Furthermore, it’s important to realize that power originates from the floor. Beginners often punch from their shoulder, which significantly restricts its effectiveness. Punching power originates from the foot’s anchor point, and this force travels through the hips, into the shoulder, and then to the fist. In many punches, the shoulder’s role is merely 20% of the striking power. 80% of the power comes from the anchor (foot) and the hips.

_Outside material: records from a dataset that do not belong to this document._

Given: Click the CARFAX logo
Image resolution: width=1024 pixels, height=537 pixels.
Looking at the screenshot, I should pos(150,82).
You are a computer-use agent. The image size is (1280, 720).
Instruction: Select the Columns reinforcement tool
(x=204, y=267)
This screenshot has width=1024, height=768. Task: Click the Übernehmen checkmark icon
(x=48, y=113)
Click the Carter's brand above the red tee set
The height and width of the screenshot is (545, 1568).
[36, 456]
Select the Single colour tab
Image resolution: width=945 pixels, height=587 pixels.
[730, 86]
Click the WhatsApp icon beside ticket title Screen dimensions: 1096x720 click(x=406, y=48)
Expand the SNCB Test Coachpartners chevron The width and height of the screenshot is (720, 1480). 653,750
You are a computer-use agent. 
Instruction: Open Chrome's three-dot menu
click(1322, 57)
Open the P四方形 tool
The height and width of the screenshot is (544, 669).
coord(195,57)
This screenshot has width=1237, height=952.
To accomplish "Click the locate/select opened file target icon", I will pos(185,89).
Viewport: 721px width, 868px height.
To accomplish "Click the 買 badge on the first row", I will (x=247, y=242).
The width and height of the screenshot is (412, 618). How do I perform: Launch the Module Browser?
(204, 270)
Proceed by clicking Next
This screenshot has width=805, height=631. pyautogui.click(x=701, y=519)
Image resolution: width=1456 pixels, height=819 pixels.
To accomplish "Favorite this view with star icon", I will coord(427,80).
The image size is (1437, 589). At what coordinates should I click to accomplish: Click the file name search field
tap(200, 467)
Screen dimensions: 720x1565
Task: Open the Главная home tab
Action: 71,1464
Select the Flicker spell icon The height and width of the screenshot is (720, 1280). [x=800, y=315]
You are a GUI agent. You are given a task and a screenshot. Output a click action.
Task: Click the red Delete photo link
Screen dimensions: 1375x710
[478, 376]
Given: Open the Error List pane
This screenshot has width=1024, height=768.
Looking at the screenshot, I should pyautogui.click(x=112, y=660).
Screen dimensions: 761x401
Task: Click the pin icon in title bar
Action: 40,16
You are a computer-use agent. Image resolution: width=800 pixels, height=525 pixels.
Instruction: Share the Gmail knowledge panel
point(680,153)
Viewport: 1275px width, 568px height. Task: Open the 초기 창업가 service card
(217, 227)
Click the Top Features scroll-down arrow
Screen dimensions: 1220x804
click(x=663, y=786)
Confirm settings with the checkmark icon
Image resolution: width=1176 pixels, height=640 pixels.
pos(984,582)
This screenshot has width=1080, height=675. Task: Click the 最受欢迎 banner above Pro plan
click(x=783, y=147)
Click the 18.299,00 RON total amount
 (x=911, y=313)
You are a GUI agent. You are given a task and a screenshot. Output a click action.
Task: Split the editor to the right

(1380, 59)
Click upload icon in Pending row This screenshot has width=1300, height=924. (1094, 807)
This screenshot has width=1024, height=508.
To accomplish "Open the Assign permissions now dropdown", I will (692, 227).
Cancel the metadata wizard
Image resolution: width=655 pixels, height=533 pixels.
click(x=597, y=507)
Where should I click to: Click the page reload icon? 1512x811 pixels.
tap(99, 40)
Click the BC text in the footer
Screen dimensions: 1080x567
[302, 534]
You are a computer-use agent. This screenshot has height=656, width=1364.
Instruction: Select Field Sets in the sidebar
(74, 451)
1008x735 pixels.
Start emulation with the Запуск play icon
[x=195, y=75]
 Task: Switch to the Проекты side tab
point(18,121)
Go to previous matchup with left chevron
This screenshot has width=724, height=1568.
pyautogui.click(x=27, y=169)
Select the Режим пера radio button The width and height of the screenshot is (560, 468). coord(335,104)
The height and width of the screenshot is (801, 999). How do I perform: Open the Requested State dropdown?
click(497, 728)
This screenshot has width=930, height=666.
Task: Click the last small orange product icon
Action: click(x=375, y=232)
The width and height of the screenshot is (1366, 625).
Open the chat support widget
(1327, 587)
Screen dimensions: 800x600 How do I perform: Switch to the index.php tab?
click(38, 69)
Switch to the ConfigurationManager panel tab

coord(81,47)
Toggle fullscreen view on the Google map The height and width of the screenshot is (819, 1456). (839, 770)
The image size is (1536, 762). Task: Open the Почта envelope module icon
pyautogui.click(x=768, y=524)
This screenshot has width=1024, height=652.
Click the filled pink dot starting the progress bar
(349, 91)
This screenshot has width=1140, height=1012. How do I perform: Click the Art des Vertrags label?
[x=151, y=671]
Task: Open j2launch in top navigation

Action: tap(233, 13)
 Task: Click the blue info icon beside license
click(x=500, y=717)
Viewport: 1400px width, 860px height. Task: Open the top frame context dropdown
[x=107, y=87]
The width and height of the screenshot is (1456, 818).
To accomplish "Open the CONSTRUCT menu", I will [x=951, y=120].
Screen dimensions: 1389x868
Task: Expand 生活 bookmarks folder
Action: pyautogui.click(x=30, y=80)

Putting this into practice, boxers will lunge forward with their front foot off the ground, and back foot digging into the floor (see the “Boxing Power” figure above). This turns them into a rocket, by using the ground as leverage. It’s a hard technique to master because beginners have a tendency to move forward putting weight on their front foot, turning their attack into a human teeter-totter. This stems from the fact that walking uses the same technique, but it doesn’t work for fighting. There is no power in this attack, although it’s often used in point-fighting tournaments because it’s faster. A boxing strike requires leverage that is more like skating, which requires digging into the ice with your back foot to move forward. Except, in this case, the fighter digs into the tatami with the front foot to move forward. In boxing this is called “shuffling”, and it’s how the strongest punches are achieved.
Kicking is a different beast altogether. Beginners have a tendency to lean back when they kick because they don’t have the muscles to raise their leg without bending their torso. Nor do they have the elasticity to stretch their muscles for a high kick. The best kickboxers are able to keep eye-level with their opponent when striking with their foot. Only their hips and legs are used to delivering the kick, and they don’t allow their upper torso to telegraph the attack. This also prepares them for counter attacks after kicking. The best kickboxers can separate their upper body from their lower body.

About the Author

Gabriel Dusil has been a practitioner of Martial Arts for over twenty years. Originally he trained in the traditional style of Shotokan Karate. Gabriel has also trained under Sensei Martin “Sonic” Langley in the United Kingdom and currently trains with Karel Ferus in Prague at the Ferus Fitness Fight Club, fffc.cz. More recently he focuses on circuit training, strength & conditioning, and kickboxing.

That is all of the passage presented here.